Exercise aim — Everything from the line containing "Task: Click the Press" through the line containing "Show conversion details" should be repeated exactly, and nothing else from the data.

Exercise input —
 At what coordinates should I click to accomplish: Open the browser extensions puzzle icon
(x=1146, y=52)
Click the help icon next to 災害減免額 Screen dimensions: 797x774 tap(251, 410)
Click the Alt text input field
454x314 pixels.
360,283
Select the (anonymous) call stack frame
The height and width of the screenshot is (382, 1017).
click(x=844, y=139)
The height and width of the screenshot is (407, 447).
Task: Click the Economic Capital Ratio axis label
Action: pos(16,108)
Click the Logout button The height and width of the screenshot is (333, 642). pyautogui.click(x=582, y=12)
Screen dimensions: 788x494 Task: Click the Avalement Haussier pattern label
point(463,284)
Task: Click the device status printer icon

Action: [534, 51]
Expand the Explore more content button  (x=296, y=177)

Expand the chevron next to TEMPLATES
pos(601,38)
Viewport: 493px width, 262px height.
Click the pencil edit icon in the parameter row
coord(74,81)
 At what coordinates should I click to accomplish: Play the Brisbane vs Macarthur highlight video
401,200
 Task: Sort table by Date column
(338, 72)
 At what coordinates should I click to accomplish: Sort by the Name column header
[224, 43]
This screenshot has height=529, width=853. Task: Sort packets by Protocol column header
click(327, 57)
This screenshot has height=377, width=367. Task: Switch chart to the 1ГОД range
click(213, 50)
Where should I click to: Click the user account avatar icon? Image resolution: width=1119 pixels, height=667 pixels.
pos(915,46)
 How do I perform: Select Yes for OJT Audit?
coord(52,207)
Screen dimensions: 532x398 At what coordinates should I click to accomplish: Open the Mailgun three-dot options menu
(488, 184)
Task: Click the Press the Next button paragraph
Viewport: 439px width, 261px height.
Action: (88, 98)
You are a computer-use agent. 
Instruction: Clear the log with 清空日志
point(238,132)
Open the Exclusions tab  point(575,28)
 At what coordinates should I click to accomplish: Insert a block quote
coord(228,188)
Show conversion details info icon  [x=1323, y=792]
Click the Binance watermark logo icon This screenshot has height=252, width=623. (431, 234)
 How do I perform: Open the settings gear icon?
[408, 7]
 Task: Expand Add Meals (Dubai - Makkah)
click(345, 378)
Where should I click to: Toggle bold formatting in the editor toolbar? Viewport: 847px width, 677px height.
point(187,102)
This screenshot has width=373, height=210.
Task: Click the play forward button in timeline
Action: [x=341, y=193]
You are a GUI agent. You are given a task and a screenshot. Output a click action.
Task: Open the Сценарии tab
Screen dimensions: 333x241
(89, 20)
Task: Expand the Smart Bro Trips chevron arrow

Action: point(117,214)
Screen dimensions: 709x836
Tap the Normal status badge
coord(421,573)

Solution to this problem —
Task: Click the Press the Next button paragraph
Viewport: 439px width, 261px height.
Action: (88, 98)
You are a computer-use agent. 
Instruction: Clear the log with 清空日志
point(238,132)
Open the Exclusions tab  point(575,28)
 At what coordinates should I click to accomplish: Insert a block quote
coord(228,188)
Show conversion details info icon  [x=1323, y=792]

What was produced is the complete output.